- [Directions for this task]:
Beginning with the line that has "Instruction: Click the", write out each line down to the end of the records below exactly, and include no pictures.

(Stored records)
[Start of section]

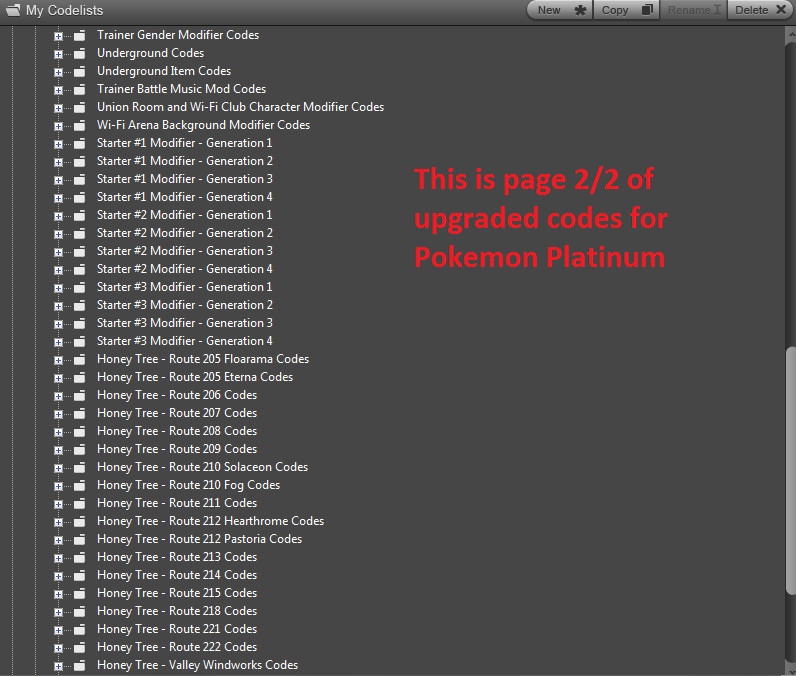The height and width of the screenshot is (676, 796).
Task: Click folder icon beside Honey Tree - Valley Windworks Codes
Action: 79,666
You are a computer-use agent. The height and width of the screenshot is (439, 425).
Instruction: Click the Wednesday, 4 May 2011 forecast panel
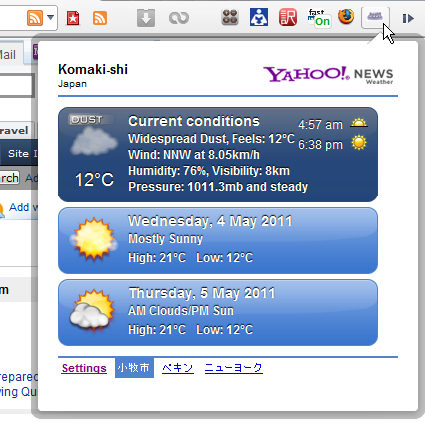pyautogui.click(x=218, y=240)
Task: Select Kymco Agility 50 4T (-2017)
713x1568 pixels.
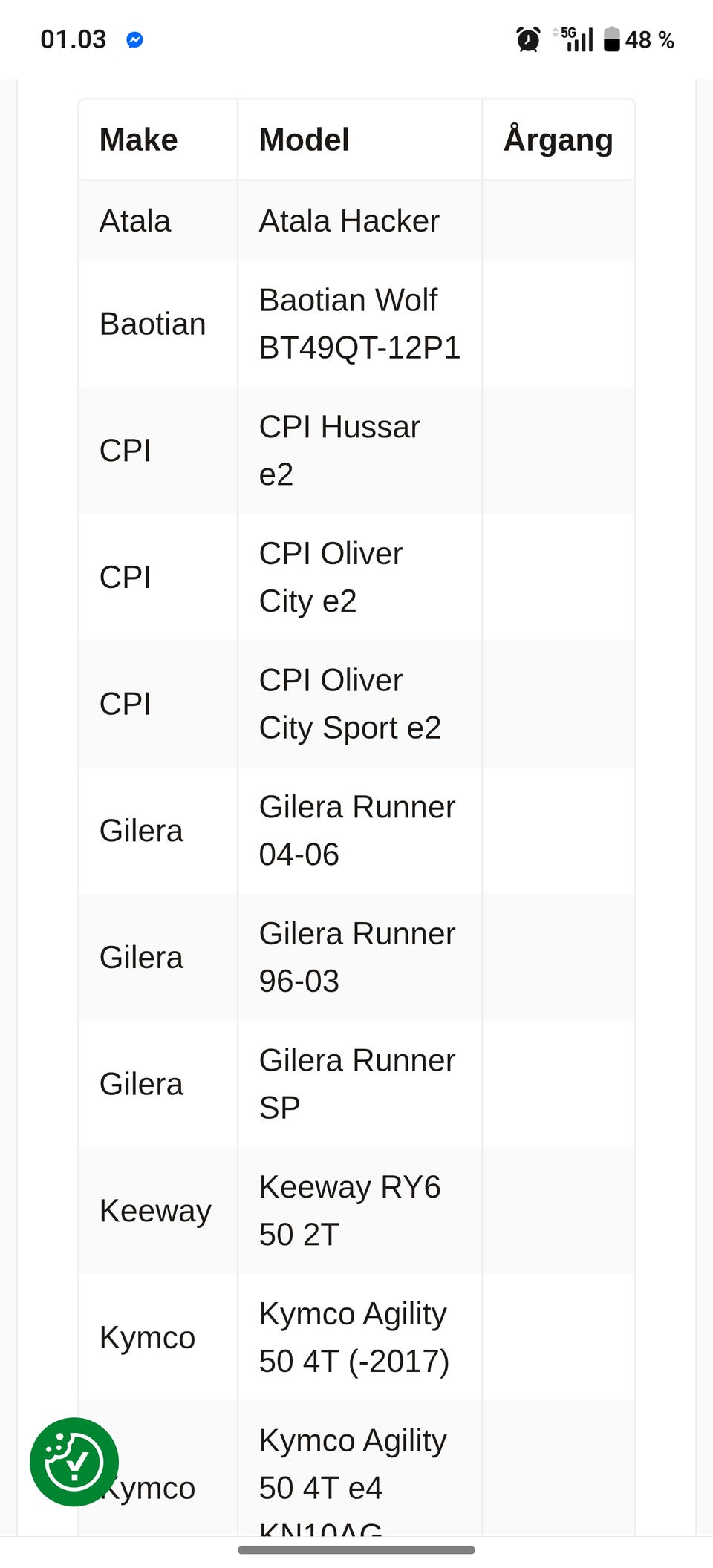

[End of section]

- [Result of this exercise]:
Instruction: Click the Wednesday, 4 May 2011 forecast panel
pyautogui.click(x=218, y=240)
Task: Select Kymco Agility 50 4T (-2017)
713x1568 pixels.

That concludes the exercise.